Medicare Just Crossed $200 - and Ate Into Your Raise
For the first time ever, the standard Medicare Part B premium passed $200 a month in 2026 - rising $17.90 to $202.90. Deductibles climbed too. And because those costs come straight out of your benefit check, they swallowed more than a quarter of this year's 2.8% Social Security cost-of-living raise. The Medicare Trustees project Part B premiums rising about 6.4% a year for the next several years, so 2027 likely brings another increase. (Sources: CMS, Boston College Center for Retirement Research.)
What This Means for Your Plan
You cannot control the market, Medicare, or inflation - but you can control how exposed you are to them. Three moves worth a conversation: First, protect a slice of your savings from market swings - safe-money options like fixed and fixed-indexed annuities can shield part of your nest egg from losses and turn it into income you cannot outlive, a direct answer to sequence-of-returns risk. Second, review your Medicare coverage - with costs rising, an annual review often finds a better-fitting plan or real savings. Third, make sure your life and final-expense coverage is current, so rising costs never land on your family. None of this is one-size-fits-all; the right mix depends on your situation.
2026 Medicare Cost Increases at a Glance
Frequently Asked Questions
Should I pull my money out of the market when it drops?
Usually not - selling after a drop locks in the loss.
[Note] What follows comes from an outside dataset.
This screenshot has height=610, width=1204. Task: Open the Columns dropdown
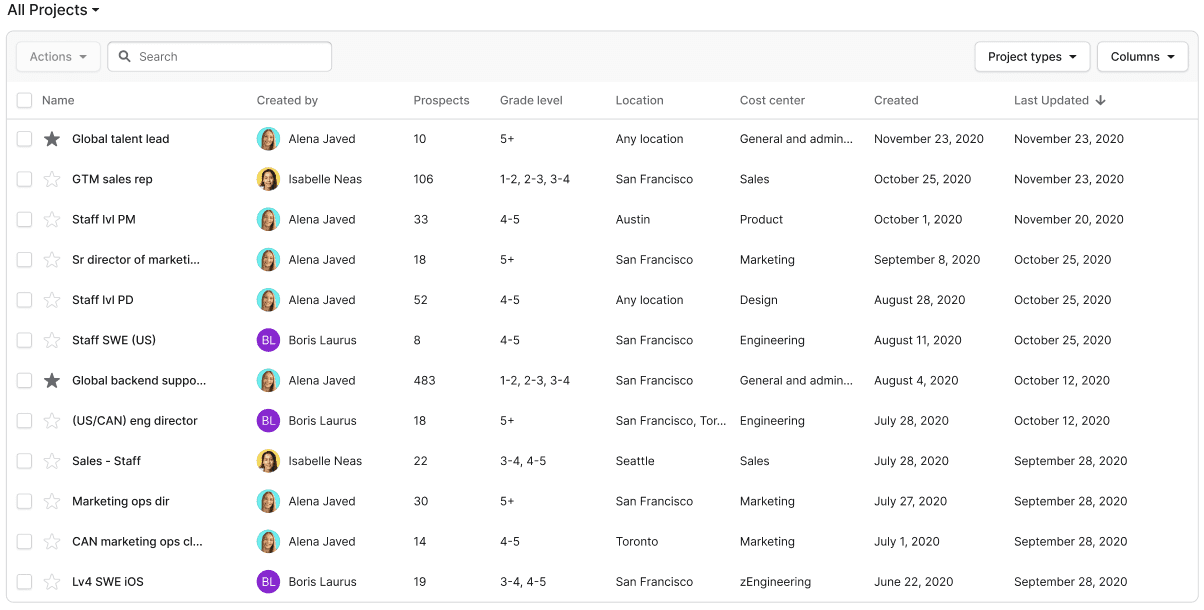[1142, 57]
The better protection is planning ahead: keeping a cash and conservative-investment cushion so you are never forced to sell stocks while they are down, and considering safe-money options for the portion of savings you cannot afford to lose.
Why did my Medicare premium jump in 2026?
The standard Part B premium rose $17.90 to $202.90 a month - the first time it has topped $200 - driven by rising medical costs and usage. Deductibles increased too, and higher earners may also pay income-related surcharges (IRMAA).
How big will the 2027 Social Security raise be?
Early forecasts put the 2027 COLA between about 3.9% and 4.2%, but the official figure is not announced until October 2026 and takes effect in January 2027. Keep in mind a higher COLA usually reflects higher inflation.